***** Extracto de página *****

Deshomogeneizar la experiencia



El Nuevo Día publica, en su edición de hoy, un escrito atrevido y necesario proveniente de la pluma de Ana Teresa Toro (@Altisidora), titulado “Ser puertorriqueño hoy”, el cual indaga sobre algunas opiniones en torno al tema de la identidad en el siglo XXI. El psicoanalista Alfredo Carrillo, el critico cultural Juan Flores y la escritora Giannina Braschi expresan su sentir sobre las cambiantes fluctuaciones que se entrelazan en el conglomerado de constructos que llamamos cultura.

“Vivimos en la era donde las palabras cultura e identidad ya no funcionan en singular, hablamos de culturas e identidades”, comenta con acierto Ana Teresa.

Y es verdad. Los que siguen mi cuenta de Twitter y/o vienen a menudo por la región virtual de Genérika, habrán escuchado mi mantra: Puerto Rico es un país multicultural. De ello, no queda mejor referencia crónica que el fabuloso ensayo “Caribeños” de Edgardo Rodríguez Juliá. O la entrada suscrita en enero de 2011 en este blog, titulada Mono, bi,multi: los prefijos nefastos de la cultura

En el artículo de Ana Teresa Toro, Carrasquillo expresa que “hay dos grandes tradiciones: está la esencialista que parte de la idea de que lo que somos está definido a partir de los orígenes, esa teoría del ‘osterizer’ de Ricardo Alegría que habla de la mezcla de indio, africano y español y establece que eso hemos sido y eso seremos”. Y añade: “Entonces está el otro enfoque, con el que yo simpatizo, que establece que la identidad cultural es dinámica. Lo que define quiénes somos son nuestras prácticas, cómo comemos, cómo bailamos, cómo hacemos el amor”.

Queda entendido, por tanto, que en el siglo XXI, los puertorriqueños producimos y consumimos la idea de cultura de manera distinta a la narrativa del siglo XX que, a manera de transposición del Padre, el Hijo y el Espíritu Santo, nos ha impuesto una trilogía racial como carné de identidad. Más quedan excluidos los corsos, italianos, franceses del siglo XIX, y las oleadas de venezolanos, dominicanos, irlandeses, mexicanos, cubanos, entre otros, del siglo XX. Emilio S. Belaval, más que Pedreira, es quien probablemente mejor ojo ha tenido para el reconocimiento de nuestra multiplicidad identataria.

“La cultura se basa en la práctica social no en la sangre”, dice a la periodista el escritor y experto en el tema, Juan Flores. “Las culturas donde más se observan prejuicios son las que se construyen a base de la biología… una cultura que no está en movimiento, está muerta”.

Y es que la cultura, como el lenguaje y la identidad, no es natural. No se hereda. No se transmite de gene a gene como, digamos, los rasgos físicos, los cuales incluso, como sabemos, están expuestos a alteraciones y cruces en la cadena del ADN.

*****

### Tarea asignada 1
Actualiza el texto sobre la identidad puertorriqueña: comienza en las palabras que contienen "Deshomogeneizar la experiencia" y termina después de "que llamamos cultura.", sustituyendo "siglo XXI" por "siglo veintiuno".
### Tarea asignada 2
Enumera los pueblos que, según el texto sobre la identidad puertorriqueña, llegaron en oleadas durante el siglo XX.
### Tarea asignada 3
Continúa el texto sobre la identidad puertorriqueña a partir de su último párrafo.

***** Entradas extraídas *****

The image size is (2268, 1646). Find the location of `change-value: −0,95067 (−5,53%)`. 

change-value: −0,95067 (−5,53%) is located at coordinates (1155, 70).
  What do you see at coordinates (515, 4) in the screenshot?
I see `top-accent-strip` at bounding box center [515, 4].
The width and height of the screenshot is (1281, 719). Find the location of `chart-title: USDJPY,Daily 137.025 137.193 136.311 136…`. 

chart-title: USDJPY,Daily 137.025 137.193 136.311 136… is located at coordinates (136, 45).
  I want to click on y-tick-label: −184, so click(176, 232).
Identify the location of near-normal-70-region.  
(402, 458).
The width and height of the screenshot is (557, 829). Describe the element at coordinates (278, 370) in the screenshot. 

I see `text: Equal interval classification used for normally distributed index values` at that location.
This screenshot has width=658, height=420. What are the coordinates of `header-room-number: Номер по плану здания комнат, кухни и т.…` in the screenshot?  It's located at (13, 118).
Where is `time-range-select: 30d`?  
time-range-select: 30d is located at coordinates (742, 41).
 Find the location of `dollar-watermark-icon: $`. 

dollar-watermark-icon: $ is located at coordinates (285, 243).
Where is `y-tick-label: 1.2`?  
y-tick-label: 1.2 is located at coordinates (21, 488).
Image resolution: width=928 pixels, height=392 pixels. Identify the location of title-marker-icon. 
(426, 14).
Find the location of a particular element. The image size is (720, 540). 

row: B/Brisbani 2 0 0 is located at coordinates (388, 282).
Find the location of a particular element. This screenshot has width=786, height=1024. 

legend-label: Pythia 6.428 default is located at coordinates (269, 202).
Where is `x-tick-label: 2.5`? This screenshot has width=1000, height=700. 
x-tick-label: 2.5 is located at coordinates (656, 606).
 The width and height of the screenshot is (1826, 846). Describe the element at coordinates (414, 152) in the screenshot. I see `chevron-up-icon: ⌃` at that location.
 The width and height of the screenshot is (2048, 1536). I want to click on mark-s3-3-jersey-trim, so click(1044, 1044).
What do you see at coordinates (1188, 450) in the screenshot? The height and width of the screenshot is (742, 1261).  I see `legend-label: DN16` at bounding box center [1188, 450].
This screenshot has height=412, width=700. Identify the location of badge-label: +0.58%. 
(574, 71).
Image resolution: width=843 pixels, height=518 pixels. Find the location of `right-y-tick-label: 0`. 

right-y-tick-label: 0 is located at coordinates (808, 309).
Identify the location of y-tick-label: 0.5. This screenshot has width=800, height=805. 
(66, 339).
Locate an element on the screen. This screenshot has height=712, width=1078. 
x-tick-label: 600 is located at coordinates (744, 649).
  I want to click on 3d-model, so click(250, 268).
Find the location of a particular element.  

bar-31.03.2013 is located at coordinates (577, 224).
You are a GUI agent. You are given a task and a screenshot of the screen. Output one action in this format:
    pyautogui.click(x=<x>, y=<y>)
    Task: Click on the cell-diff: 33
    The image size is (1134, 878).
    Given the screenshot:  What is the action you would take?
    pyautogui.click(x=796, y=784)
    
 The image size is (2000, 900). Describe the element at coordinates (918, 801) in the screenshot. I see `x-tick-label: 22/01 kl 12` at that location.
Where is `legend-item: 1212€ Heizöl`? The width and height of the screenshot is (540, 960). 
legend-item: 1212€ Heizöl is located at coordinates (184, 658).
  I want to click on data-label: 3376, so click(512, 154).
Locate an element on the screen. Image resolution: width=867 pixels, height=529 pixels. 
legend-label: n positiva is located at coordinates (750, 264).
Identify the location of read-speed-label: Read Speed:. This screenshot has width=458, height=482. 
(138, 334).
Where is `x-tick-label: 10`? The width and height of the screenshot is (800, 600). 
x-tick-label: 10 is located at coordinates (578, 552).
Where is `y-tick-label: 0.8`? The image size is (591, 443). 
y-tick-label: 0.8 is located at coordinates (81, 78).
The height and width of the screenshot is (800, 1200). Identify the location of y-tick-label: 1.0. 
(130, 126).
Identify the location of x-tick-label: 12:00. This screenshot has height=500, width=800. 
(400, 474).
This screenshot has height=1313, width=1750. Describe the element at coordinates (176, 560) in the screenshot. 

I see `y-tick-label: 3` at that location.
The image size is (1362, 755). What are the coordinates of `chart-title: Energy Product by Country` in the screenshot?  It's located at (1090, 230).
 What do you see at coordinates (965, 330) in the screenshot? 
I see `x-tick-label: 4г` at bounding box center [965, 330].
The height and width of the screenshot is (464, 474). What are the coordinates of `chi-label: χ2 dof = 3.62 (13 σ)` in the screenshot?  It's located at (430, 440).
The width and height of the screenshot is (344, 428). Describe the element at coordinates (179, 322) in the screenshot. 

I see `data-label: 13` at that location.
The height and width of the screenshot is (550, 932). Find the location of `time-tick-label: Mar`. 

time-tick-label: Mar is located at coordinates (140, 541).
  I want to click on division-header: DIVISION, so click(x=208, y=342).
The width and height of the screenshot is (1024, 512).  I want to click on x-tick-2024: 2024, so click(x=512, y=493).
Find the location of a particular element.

*****

### Respuesta final 1
Deshomogeneizar la experiencia



El Nuevo Día publica, en su edición de hoy, un escrito atrevido y necesario proveniente de la pluma de Ana Teresa Toro (@Altisidora), titulado “Ser puertorriqueño hoy”, el cual indaga sobre algunas opiniones en torno al tema de la identidad en el siglo veintiuno. El psicoanalista Alfredo Carrillo, el critico cultural Juan Flores y la escritora Giannina Braschi expresan su sentir sobre las cambiantes fluctuaciones que se entrelazan en el conglomerado de constructos que llamamos cultura.

### Respuesta final 2
venezolanos, dominicanos, irlandeses, mexicanos, cubanos

### Respuesta final 3
Es evidente que no somos una sola cosa. Como la historia, que para Flores es la base de la cultura, nos limitamos a lo que nos cuentan, lo que nos narran y mitifican. Solemos ser lo que nos dicen que somos.

Para la autora puertorriqueña Giannina Braschi, este tema es recurrente porque sencillamente “no hemos nacido como país”.
Pero dado a que, precisamente, me encuentro desarrollando un escrito sobre el tema, a las opiniones expertas, quisiera añadir un punto de confluencia y a la vez de expansión del tema, y es la suma de los medios sociales a la manera en que manifestamos nuestra idiosincrasia. Presentado con convicción por Henri Jenkins en Convergence Culture, la emancipación de las esferas públicas a través de los medios sociales en internet provee una nueva dimensión para el desarrollo de identidades y, como dicta el título de su libro, de convergencias culturales.

En el ciberespacio escribimos desde un topos particular: desde la amplitud de lo virtual. Nos enlazamos con otros pensamientos, nos afectamos mutuamente, nos vestimos de personalidades que les llamo “avatáricas”,  coaccionamos con otras esferas culturales en un mundo que inefablemente se disuelve a la vez que se ensancha.

Trending Topics, Facebook Status, chats cibernéticos: todo apunta a que nuestra esfera de experiencia, ese marco referencial donde se construye la cultura, es un universo en constante expansión.

Por supuesto, no se trata de homogeneizar la experiencia, como se nos ha enseñado durante la modernidad, sino de hacer más inclusiva y aditiva nuestra formación como sujetos culturales. Es un asunto de sumas, más que de restas.